* How to complete this task
Your answer should be the lines below from the one holding "Task: Toggle Snap in timeline magnet button" through the one holding "Task: Open the dashboard gauge icon", copied exactly and with nothing else.

* Records to use
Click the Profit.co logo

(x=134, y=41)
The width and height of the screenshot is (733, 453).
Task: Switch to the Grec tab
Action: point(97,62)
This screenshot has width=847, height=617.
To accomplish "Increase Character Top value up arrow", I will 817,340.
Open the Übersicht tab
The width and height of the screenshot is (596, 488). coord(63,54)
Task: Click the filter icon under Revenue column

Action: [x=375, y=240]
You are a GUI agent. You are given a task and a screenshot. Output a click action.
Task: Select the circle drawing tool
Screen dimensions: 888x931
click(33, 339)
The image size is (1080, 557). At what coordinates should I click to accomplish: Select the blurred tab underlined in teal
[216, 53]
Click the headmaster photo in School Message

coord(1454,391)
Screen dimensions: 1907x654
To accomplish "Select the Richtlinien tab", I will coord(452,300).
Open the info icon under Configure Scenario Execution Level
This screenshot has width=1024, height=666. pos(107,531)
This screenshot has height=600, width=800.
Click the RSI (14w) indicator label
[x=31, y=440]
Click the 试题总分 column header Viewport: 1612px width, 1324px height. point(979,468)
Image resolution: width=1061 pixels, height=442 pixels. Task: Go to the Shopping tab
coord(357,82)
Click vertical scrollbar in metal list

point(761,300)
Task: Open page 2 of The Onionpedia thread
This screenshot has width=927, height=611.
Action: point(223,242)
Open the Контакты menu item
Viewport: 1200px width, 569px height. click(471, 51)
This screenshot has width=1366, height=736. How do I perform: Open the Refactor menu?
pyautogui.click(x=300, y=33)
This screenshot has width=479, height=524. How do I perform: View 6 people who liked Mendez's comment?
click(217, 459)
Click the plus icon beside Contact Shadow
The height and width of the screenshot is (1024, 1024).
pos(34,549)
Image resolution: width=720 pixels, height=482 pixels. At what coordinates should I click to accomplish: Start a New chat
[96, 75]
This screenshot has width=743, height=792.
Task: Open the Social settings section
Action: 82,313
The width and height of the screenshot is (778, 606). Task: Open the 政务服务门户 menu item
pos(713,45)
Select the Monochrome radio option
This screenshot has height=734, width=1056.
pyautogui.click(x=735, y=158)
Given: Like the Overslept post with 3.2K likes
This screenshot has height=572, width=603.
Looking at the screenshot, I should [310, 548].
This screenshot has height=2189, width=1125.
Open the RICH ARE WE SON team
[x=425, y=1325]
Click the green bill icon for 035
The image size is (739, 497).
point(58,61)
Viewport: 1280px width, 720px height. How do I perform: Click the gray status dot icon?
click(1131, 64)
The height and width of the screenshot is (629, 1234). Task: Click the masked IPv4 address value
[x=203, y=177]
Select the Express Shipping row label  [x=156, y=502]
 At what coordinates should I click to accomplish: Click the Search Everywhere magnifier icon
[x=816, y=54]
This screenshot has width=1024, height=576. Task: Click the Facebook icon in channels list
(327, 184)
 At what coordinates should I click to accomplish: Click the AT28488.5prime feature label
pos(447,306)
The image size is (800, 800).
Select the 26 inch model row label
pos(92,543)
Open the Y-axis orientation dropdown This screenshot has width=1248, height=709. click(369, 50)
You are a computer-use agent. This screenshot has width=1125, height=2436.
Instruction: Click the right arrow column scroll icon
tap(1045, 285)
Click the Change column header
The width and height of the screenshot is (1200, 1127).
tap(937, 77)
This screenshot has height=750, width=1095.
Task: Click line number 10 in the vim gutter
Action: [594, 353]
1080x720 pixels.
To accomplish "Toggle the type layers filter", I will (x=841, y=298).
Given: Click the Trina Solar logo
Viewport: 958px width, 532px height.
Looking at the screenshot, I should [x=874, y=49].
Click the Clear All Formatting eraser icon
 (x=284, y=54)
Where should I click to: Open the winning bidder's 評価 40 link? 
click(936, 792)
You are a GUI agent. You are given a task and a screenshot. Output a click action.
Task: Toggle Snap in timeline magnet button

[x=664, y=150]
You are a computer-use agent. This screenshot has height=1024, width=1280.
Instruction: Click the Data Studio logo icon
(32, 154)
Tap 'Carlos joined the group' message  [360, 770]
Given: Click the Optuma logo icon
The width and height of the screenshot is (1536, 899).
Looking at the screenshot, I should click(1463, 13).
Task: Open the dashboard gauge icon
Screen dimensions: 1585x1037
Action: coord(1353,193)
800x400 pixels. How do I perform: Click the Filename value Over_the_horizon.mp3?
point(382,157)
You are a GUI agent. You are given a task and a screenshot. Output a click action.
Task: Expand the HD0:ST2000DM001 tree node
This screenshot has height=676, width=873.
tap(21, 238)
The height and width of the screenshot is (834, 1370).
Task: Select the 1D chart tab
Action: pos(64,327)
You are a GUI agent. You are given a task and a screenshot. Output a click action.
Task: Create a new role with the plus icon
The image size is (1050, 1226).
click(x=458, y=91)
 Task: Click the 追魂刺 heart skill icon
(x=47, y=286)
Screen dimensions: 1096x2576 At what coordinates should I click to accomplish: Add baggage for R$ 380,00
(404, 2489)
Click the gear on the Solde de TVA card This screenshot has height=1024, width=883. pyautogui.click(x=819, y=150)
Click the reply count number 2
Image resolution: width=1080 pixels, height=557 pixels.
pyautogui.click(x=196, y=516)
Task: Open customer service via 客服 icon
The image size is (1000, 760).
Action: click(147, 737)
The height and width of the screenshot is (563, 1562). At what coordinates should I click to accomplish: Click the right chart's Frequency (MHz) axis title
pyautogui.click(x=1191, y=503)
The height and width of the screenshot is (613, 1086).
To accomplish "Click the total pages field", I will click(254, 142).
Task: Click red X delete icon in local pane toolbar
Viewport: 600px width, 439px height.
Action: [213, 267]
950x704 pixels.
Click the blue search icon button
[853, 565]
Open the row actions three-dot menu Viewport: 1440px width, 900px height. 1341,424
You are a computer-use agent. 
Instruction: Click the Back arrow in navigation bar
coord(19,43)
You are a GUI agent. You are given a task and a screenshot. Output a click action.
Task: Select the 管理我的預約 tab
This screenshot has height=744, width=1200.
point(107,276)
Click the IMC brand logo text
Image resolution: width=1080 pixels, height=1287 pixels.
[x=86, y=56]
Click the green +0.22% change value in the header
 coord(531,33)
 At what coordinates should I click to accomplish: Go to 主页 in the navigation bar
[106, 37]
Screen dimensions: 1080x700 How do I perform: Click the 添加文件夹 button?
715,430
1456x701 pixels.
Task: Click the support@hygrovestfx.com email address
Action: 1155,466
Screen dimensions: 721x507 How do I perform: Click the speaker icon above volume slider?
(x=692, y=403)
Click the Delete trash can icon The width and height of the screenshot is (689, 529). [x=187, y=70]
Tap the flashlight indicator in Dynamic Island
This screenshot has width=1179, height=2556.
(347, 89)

* Task output
Task: Toggle Snap in timeline magnet button

[x=664, y=150]
You are a computer-use agent. This screenshot has height=1024, width=1280.
Instruction: Click the Data Studio logo icon
(32, 154)
Tap 'Carlos joined the group' message  [360, 770]
Given: Click the Optuma logo icon
The width and height of the screenshot is (1536, 899).
Looking at the screenshot, I should click(1463, 13).
Task: Open the dashboard gauge icon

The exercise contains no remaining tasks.